The model calibration was developed through the standardized coefficient criteria of information Akaike AICc, a process that was done to reduce the model complexity through the PMC variables [40]. The calibration consisted of selecting the lowest ACIc value, which was generated through R version 3.5.3 environment [41], with the ENMeval library [42].

2.5. Current Habitat Suitability Model

The habitat suitability model of P. menziesii was generated using the MaxEnt software version 3.4.3 (Phillips, New York, NY, USA) [28]. This software is widely used to determine potential distribution areas of species by occurrence records [43]. The variables used after debugging were maximum temperature of the hottest month, precipitation of the coldest trimester, average temperature of the coldest trimester, average temperature of the most humid trimester, precipitation of the driest month, precipitation of the driest trimester, orientation and elevation. The model parameters were internally replicated by cross validation, 1000 iterations, logistic type exit, 100 replicas and convergence threshold of 0.0001, and 75% of the record was selected for the model and the remaining 25% for validation [44].

2.6. Future Habitat Suitability Model and Conservation Zones

Future habitat suitability models were made by transferring the parameter from the current calibration and statistical results of the best model generated in MaxEnt [45]. To determine habitat suitability zones, a suitable–non-suitable threshold was generated through reclassification of the same raster model into three classifications (low, medium and high), and the high classification was used to discriminate zones and transform the continuous models to binary [46] through the ArcMap software version 10.3 (ESRI, Redlands, CA, USA) [37]. Under the climate change scenario, the area occupied by the species and the percentage of change in the current model and the future total model were estimated, as well as each polygon of the Natural Protected Areas in the state and national category for the most critical climate change scenario in Mexico. The areas that could be suitable for species conservation according to their environmental requirements through the intersection between polygons from the current model and the areas of the future model have a 2090 horizon.
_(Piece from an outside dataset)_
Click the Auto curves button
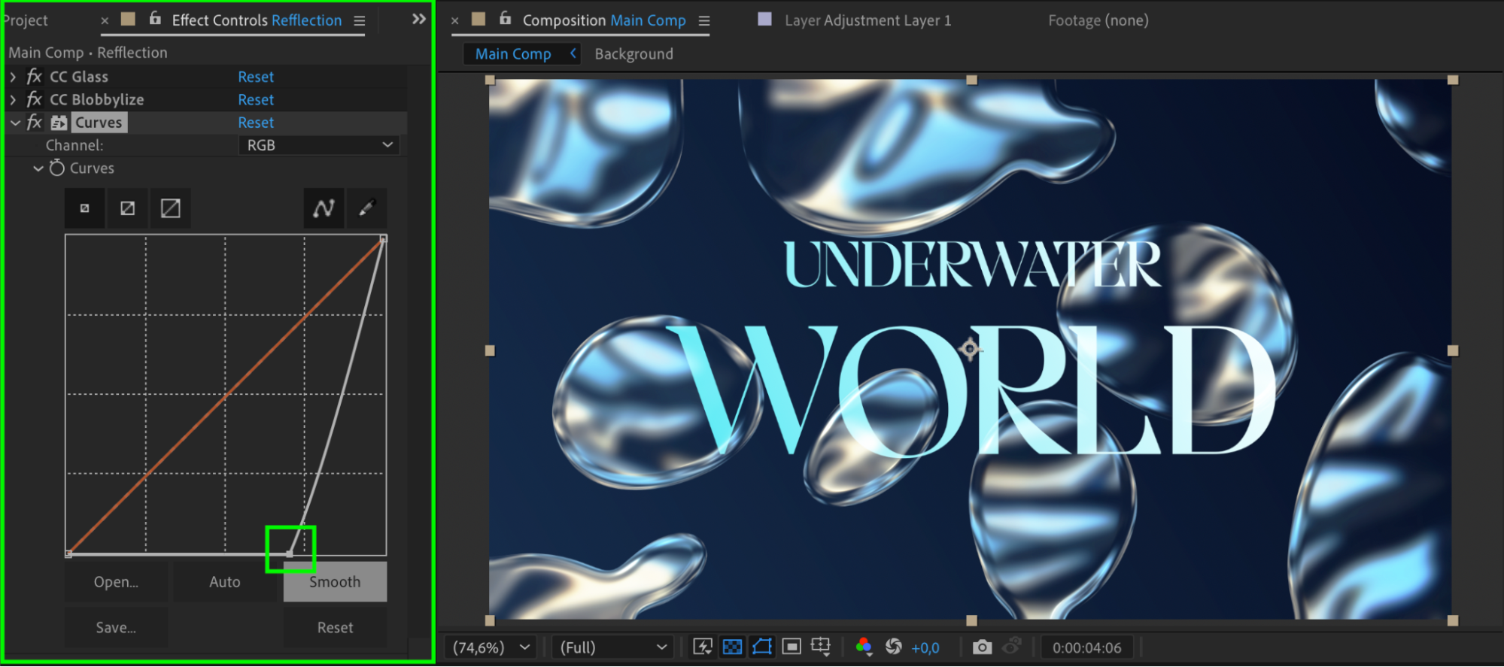Image resolution: width=1504 pixels, height=667 pixels. click(224, 582)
These areas allow the identification of zones with permissible conditions to generate conservation, reforestation and restoration activities [26].

2.7. Validation of Habitat Suitability Models

The current and future habitat suitability models of P. menziesii were evaluated using the area below the curve test (AUC) [47]. The validation test shows a range from 0.0 to 1.0, where values from 0.7 to 0.9 classify the model as good and values above 0.9 classify it as excellent [15]. Due to the questioning of the use of presence data algorithms, by similarly weighting omission and commission errors, the models were additionally evaluated with the partial ROC analysis through the Niche Toolbox platform [34]. The criterion of 1000 replicas by bootstrap with an omission mistake of 5% followed this [48]. To evaluate the performance of the models, z tests (p < 0.01) were generated with a high partial ROC value and a lower standard error. The models were also evaluated by the True Skill Statistics (TSS = sensitivity + specificity − 1) [34].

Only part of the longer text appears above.